On May 28, 2020 the Amalgamated Transit Union (ATU) issued a statement condemning the murder of George Floyd asserting that drivers “have the right to refuse work they consider dangerous or unsafe during the pandemic, so too Minneapolis bus drivers – our members – have the right to refuse the dangerous duty of transporting police to protests and arrested demonstrators.” Chicago bus driver Erek Slater brought this statement to his co-workers to initiate a conversation about safety and the transportation of police and arrestees. That weekend the Chicago Police Department made over 1000 arrests.
by Workers’ Voice/La Voz de l@s Trabajadores
Slater is a 14-year veteran bus operator with the Chicago Transit Authority (CTA), father of three, and an ATU Local 241 shop steward. When he began discussions with his fellow union members over both the moral problems and inherent dangers associated with transporting police or arrestees he was pulled out of service He was accused of initiating a “wildcat strike” for exercising his basic right to discuss his working conditions with his co-workers. CTA subsequently called the police to escort Slater off of the premises. Mr. Slater has presently been taken out of service without pay pending a disciplinary hearing, and has since filed a lawsuit asserting his first amendment rights.
These events are not unique. Over the past few weeks hundreds of thousands of people in 60 countries (Wiki citation for now) have taken to the streets to demand an end to police terror, an end to bloated budgets for law enforcement, and to assert the humanity of Black and other oppressed peoples. Transit workers in New York and Minneapolis also refused to be coerced into aiding the police in the repression of local protests. They were not alone, as nurses, teachers, hotel workers and other organized workers come to the front lines to fight alongside community organizers only to be met with state repression. Working people have been asked by the capitalists and bosses to provide the labor for managing crises while oppressing their democratic expressions.
The multi-racial coalition of youth and working class sectors leading actions in the streets is also raising the demand to defund the police and pay instead for public education, public housing, and other needed services. We support this demand, which in our view can only be fulfilled by increasing workers’ and unions’ control over budgets at the city and workplace level. This is not about moving some dollars around, it is about shifting our political priorities: the wealth we produce should be invested in our basic needs, not in policing and repressing us. Leading to and over the course of these protests many have concluded that reforming the system of state violence is not possible, that it is a necessary part of class divided society, where the working class is further split by racism and sexism.
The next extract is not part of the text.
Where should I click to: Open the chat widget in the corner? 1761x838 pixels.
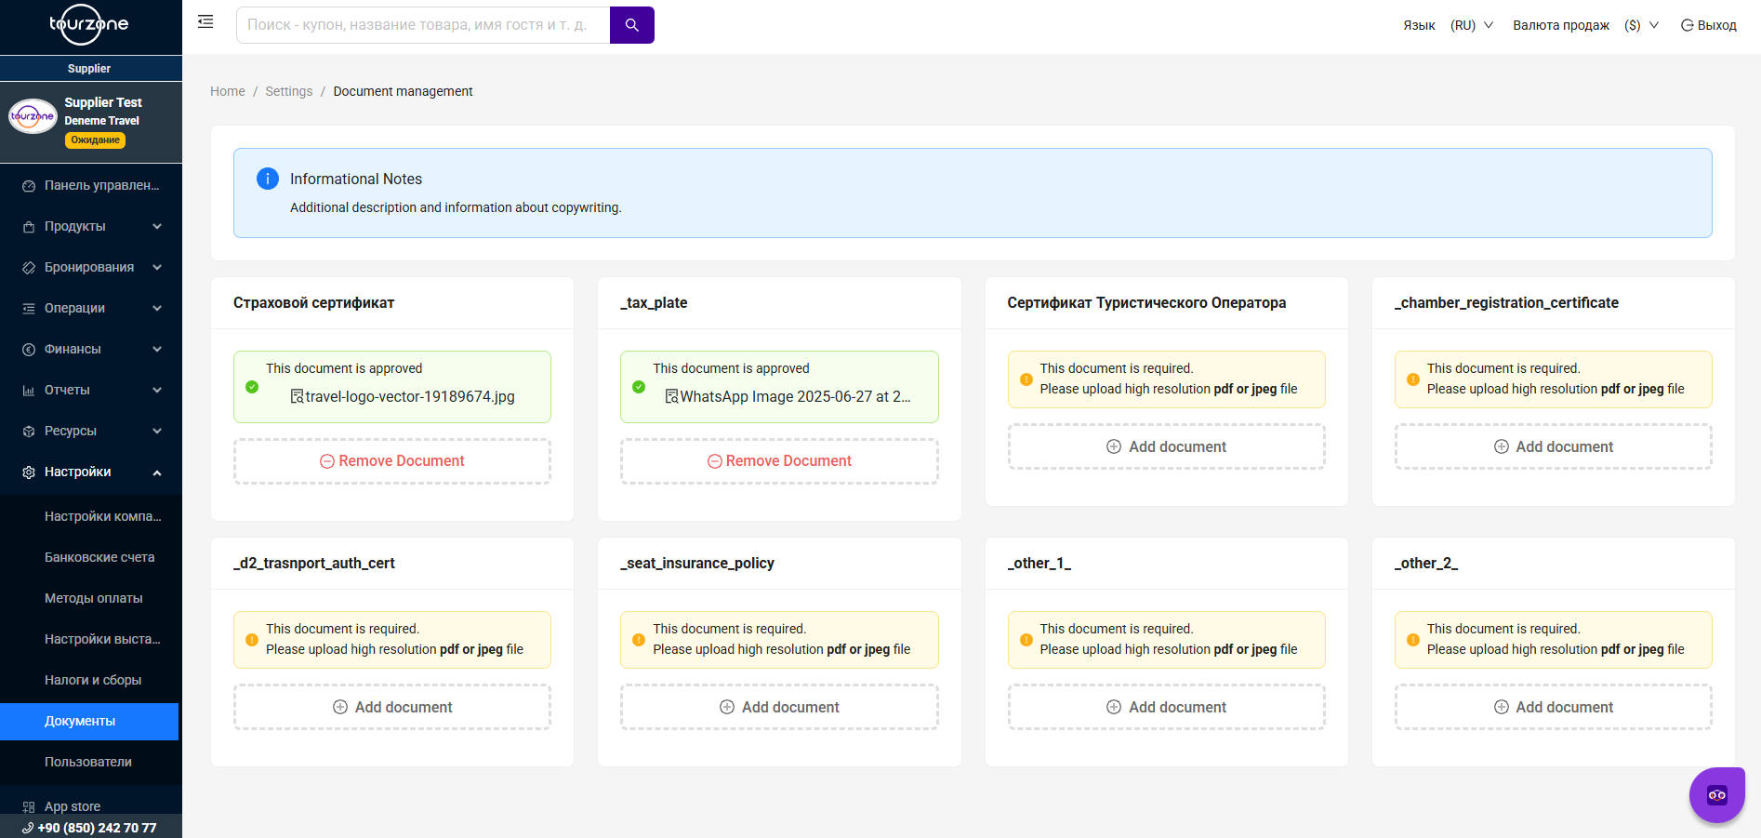point(1716,794)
This is why we need to build a movement to overcome class divisions themselves, to end exploitation and all forms of oppression, as they are an impediment to humanity’s ability to flourish.
Today we have two crises. Transit workers and other “essential” workers continue to risk their health as well as their loved ones. Just as with police violence the impact of the Covid crisis is sharply divided by class and race. NPR writes that African-American deaths from Covid are double that of white Americans and the Latinx and indigenous communities also suffer from the pandemic at rates grater than their share of population (https://www.npr.org/sections/health-shots/2020/05/30/865413079/what-do-coronavirus-racial-disparities-look-like-state-by-state). Of the two percent of people in San Francisco’s Mission District that tested positive for Covid almost 95% were Latinx. Of those, 90% were forced to go to work (https://www.statnews.com/2020/05/28/sobering-finding-covid19-struck-mostly-low-wage-essential-workers-san-francisco/). In the face of this crisis, and those before it, the capitalists and bosses have continued to tell working class people the same thing. Go to work, suffer, and shut up.
Those like Slater offer us a way forward. Union members and working class organizers must be able to not only discuss their oppression and that of their community, but to also initiate a response. In order for workers to take such a lead our unions must be democratic and able to express the concerns and solutions from membership. Working people themselves have the answers to these crises. ATU, union militants, and community organizers must stand with Slater and assert that workers have the right safe working conditions and to stand up against the violent repression of their communities.
ATU must stand with Erek Slater!
Unions must defend their workers and their communities!